> Exercise goal
For this exercise, output the entries below exactly from the line that holds "Open the Шрифты fonts icon" to the line that holds "Screen dimensions: 497x391", both ends included. No pictures belong in the copy.
═══ Extracted data
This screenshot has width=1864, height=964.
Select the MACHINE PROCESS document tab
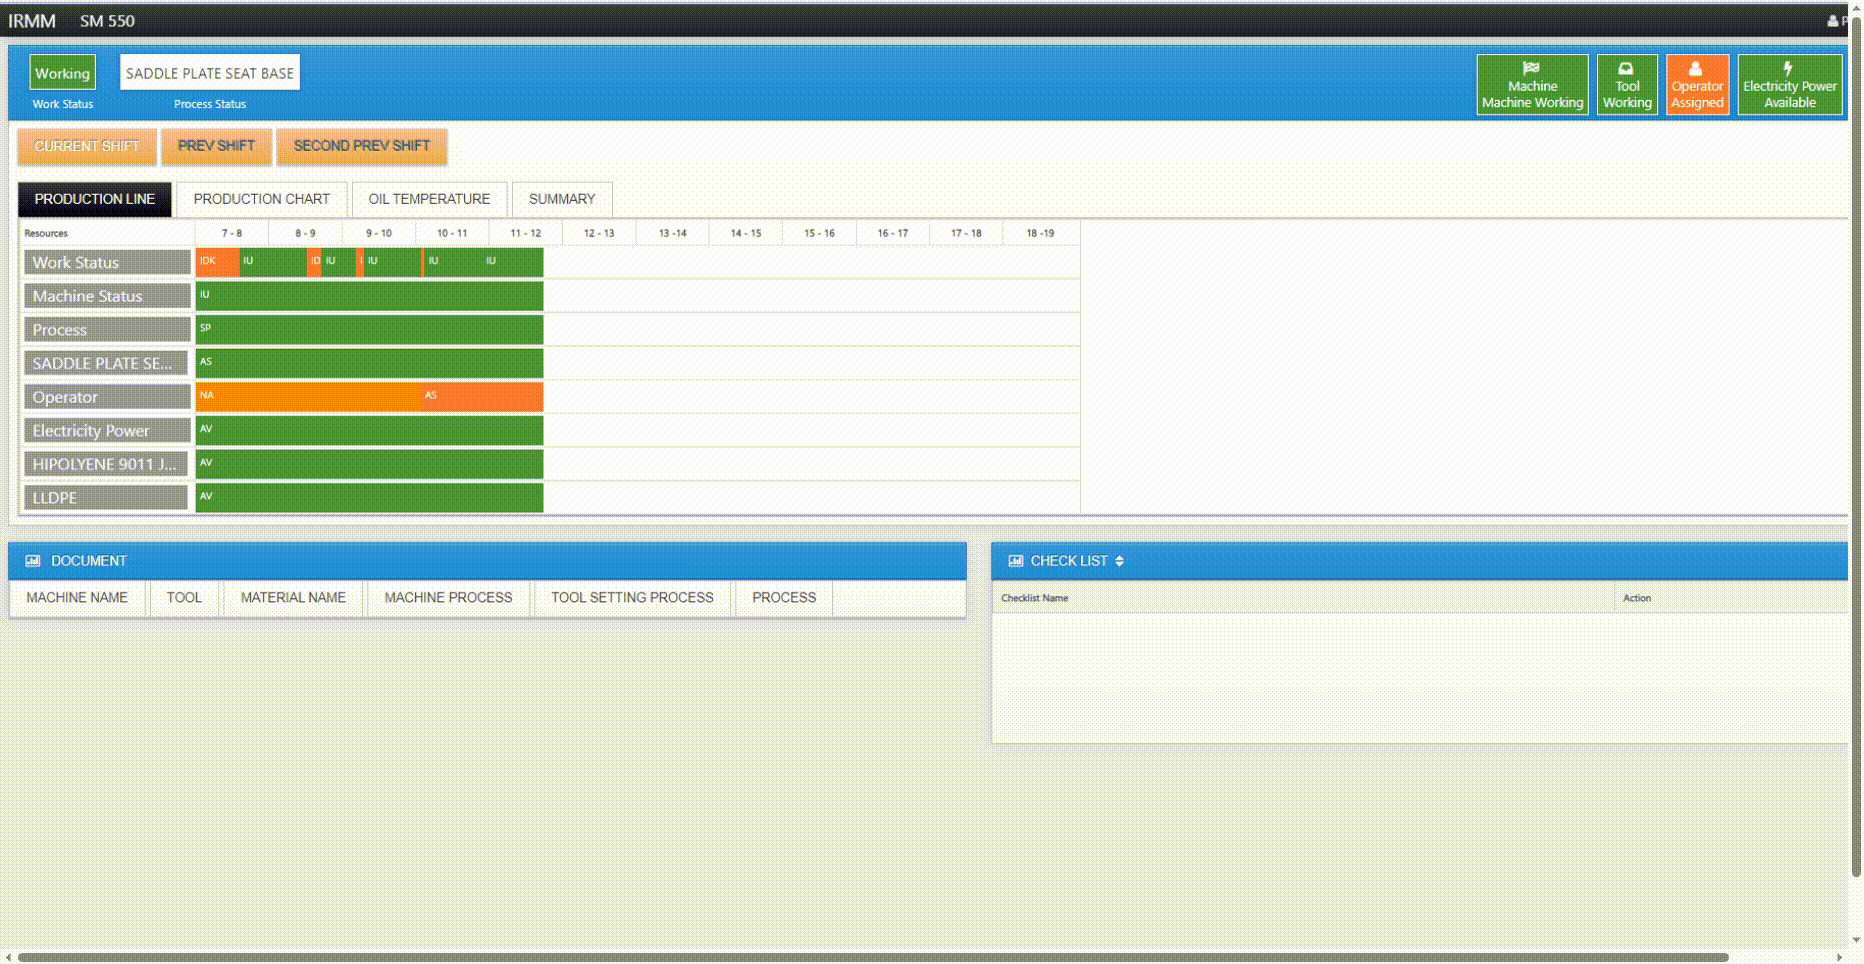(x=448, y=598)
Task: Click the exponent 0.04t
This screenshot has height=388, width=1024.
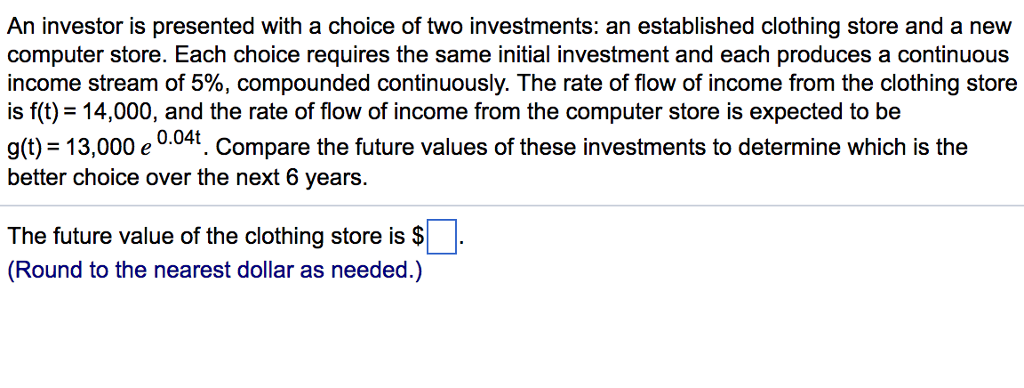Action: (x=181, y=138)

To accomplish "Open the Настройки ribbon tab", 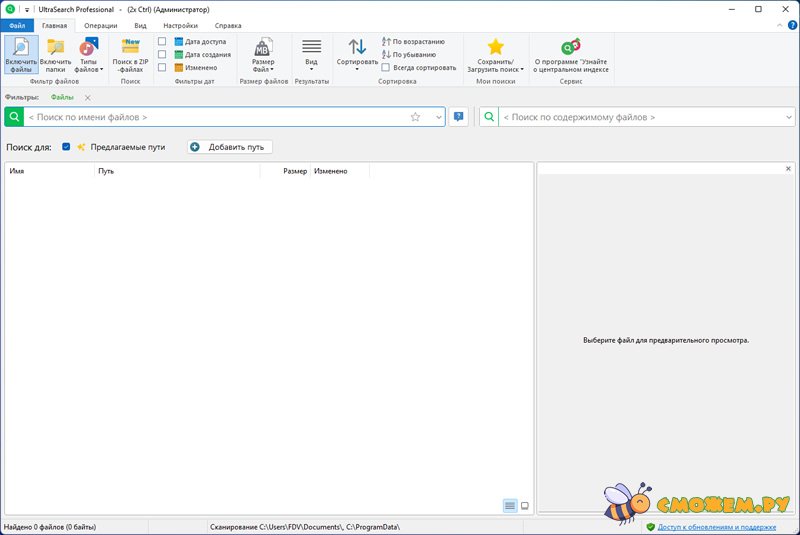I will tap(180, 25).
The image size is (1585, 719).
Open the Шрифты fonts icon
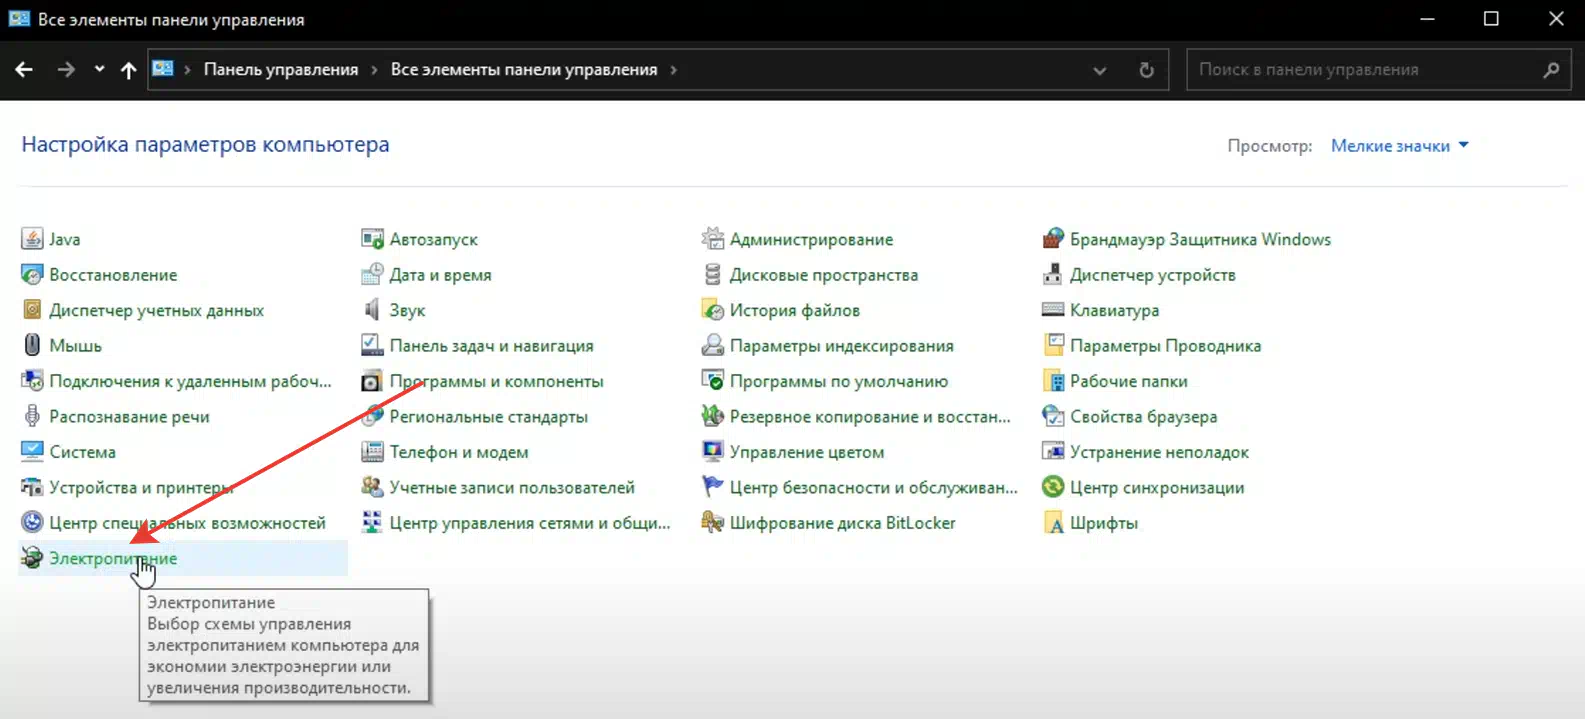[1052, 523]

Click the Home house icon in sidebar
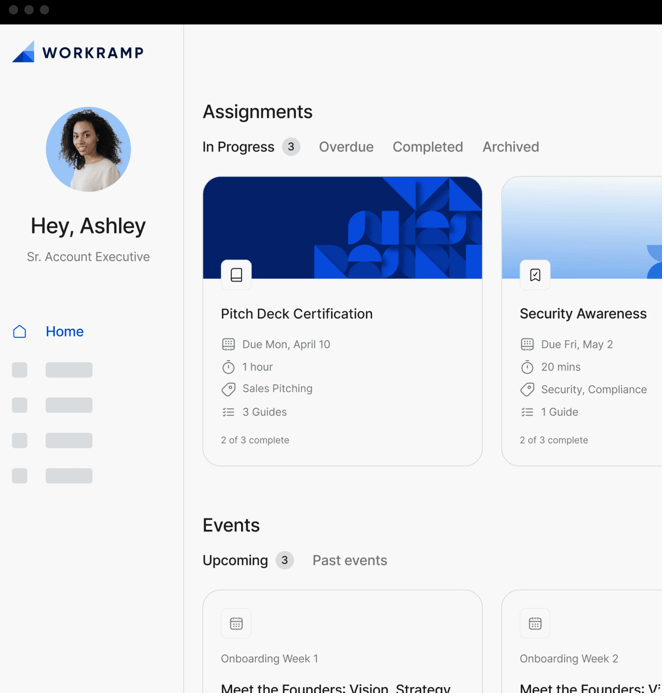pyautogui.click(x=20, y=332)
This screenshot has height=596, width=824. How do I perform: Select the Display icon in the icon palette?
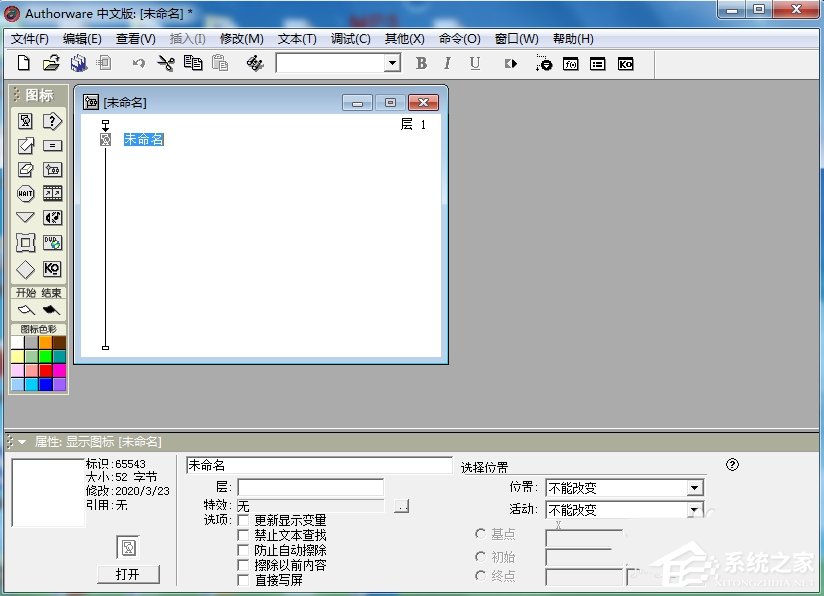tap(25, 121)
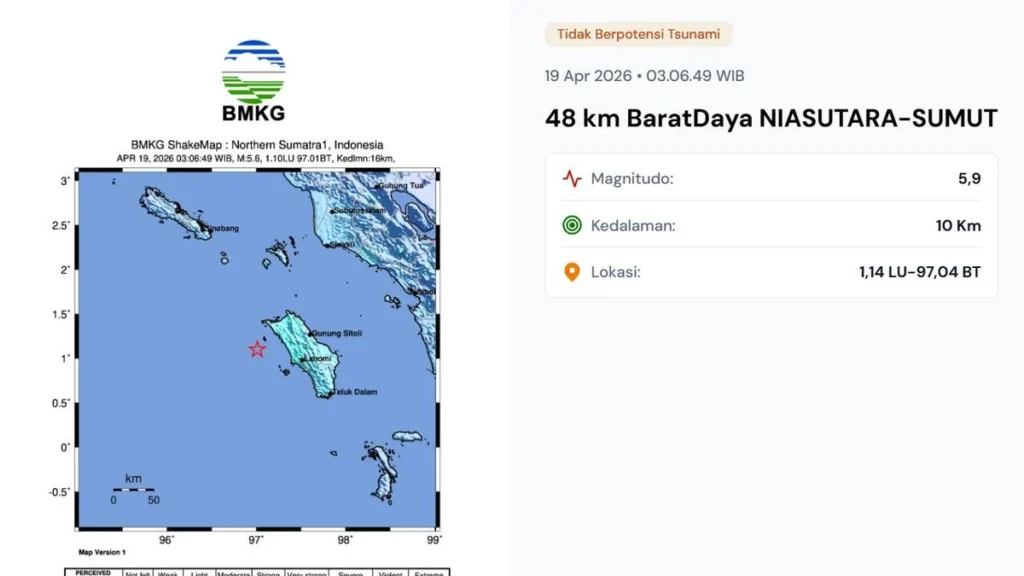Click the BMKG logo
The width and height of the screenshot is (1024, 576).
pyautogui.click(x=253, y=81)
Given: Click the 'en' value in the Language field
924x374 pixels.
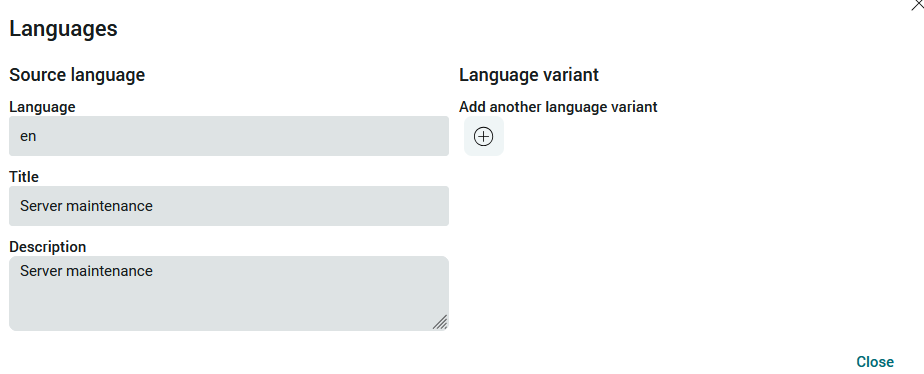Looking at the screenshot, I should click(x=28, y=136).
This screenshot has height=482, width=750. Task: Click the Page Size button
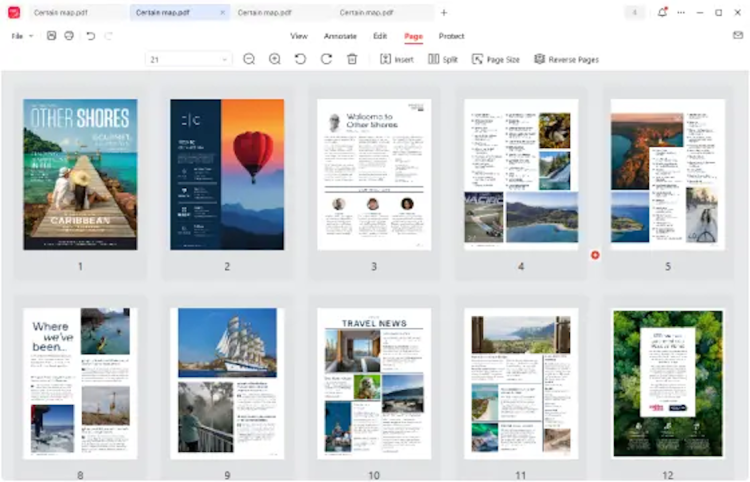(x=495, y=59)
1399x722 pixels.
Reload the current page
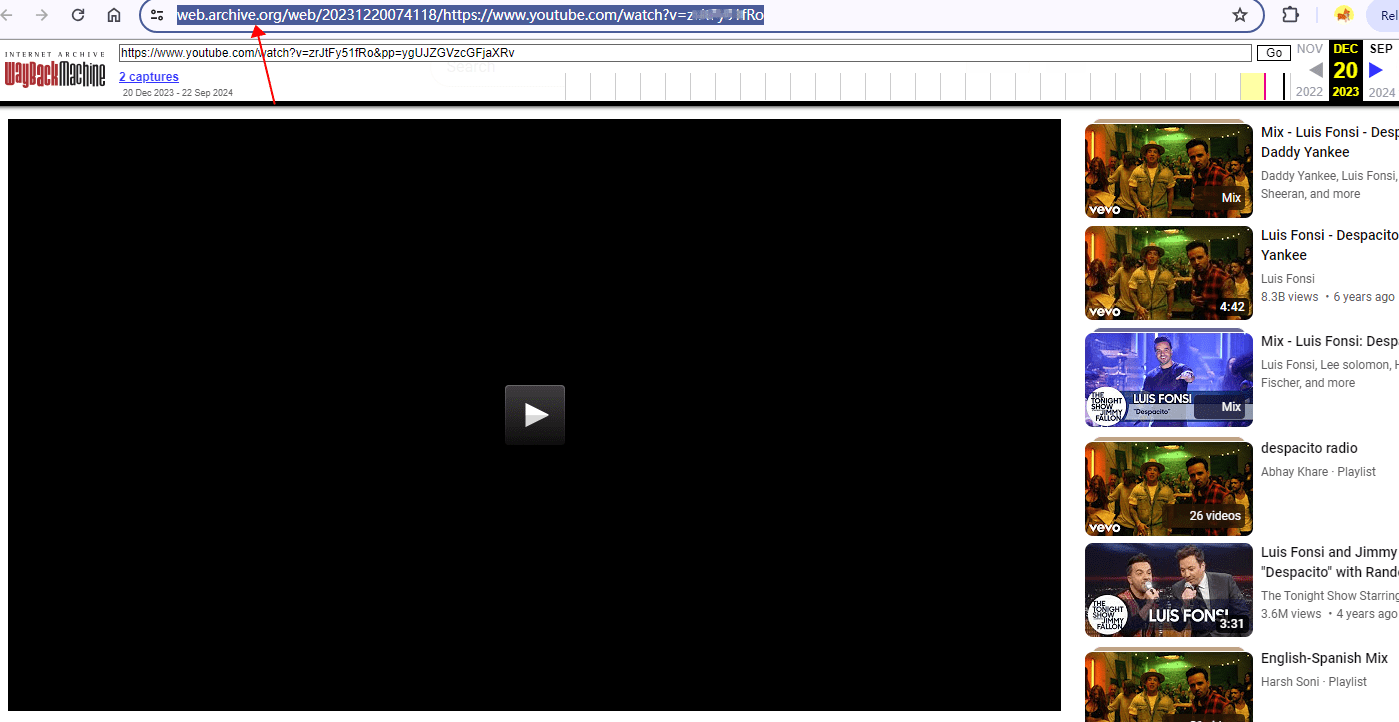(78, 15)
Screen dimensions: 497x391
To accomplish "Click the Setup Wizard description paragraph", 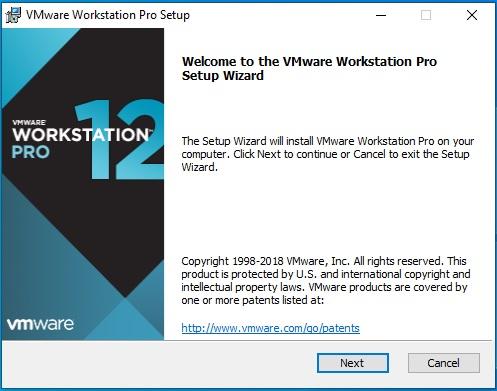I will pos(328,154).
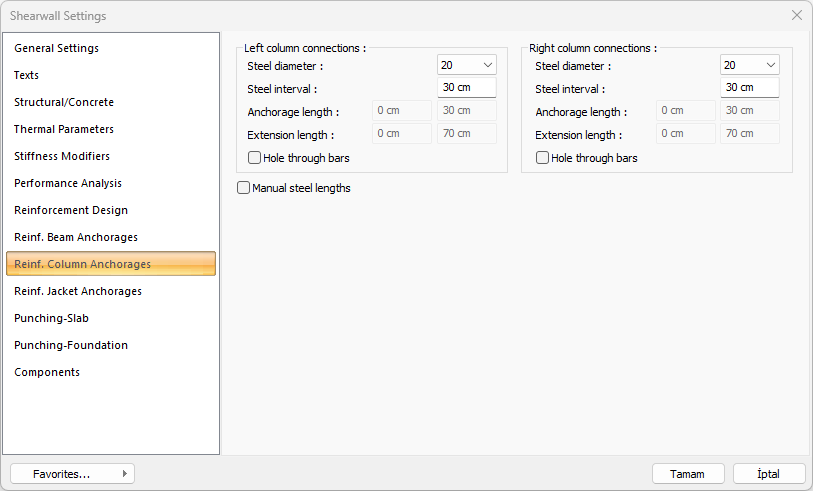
══════
> Solution below
Open the Шрифты fonts icon
[1052, 523]

Click the Home house icon in sidebar
pyautogui.click(x=20, y=332)
This screenshot has height=596, width=824. How do I perform: Select the Display icon in the icon palette?
tap(25, 121)
Click the BMKG logo
The width and height of the screenshot is (1024, 576).
pyautogui.click(x=253, y=81)
Given: Click the 'en' value in the Language field
924x374 pixels.
Looking at the screenshot, I should click(x=28, y=136).
This screenshot has height=482, width=750. Task: Click the Page Size button
(x=495, y=59)
1399x722 pixels.
Reload the current page
(78, 15)
Screen dimensions: 497x391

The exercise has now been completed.